WHAT YOU NEED TO DO:
Below is some data. Retype exactly the lines starting at the one with "Delete the Authorization" and ending at the one with "Task: Collapse the Activité menu section".

INFORMATION:
• • • • • • •

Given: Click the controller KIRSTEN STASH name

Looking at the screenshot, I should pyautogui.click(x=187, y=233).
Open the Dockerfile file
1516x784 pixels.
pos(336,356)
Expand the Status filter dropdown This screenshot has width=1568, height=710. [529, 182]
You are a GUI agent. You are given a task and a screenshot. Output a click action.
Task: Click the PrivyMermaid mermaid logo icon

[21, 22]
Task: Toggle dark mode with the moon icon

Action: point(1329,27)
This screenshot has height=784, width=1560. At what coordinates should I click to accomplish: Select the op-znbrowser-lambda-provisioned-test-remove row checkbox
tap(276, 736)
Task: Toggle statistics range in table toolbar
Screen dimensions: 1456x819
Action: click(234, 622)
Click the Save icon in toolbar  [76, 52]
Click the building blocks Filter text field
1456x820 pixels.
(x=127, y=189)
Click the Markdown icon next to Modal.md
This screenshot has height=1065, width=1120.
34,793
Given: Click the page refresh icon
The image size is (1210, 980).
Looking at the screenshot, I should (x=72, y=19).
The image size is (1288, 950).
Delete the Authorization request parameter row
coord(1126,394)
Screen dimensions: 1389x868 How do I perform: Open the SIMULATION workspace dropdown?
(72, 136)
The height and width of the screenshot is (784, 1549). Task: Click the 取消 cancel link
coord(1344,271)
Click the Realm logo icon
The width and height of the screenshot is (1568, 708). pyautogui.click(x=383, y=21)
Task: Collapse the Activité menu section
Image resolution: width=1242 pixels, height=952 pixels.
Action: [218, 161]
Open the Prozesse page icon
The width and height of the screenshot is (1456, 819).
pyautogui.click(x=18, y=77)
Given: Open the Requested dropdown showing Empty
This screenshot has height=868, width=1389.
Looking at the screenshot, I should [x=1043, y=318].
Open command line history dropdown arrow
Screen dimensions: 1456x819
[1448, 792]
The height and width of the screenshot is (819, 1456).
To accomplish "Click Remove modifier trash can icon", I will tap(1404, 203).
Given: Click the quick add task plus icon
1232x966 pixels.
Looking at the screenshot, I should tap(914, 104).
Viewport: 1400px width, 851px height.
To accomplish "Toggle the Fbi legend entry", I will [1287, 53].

• • • • • • •

RESPONSE TO THIS TASK:
Delete the Authorization request parameter row
coord(1126,394)
Screen dimensions: 1389x868 How do I perform: Open the SIMULATION workspace dropdown?
(72, 136)
The height and width of the screenshot is (784, 1549). Task: Click the 取消 cancel link
coord(1344,271)
Click the Realm logo icon
The width and height of the screenshot is (1568, 708). pyautogui.click(x=383, y=21)
Task: Collapse the Activité menu section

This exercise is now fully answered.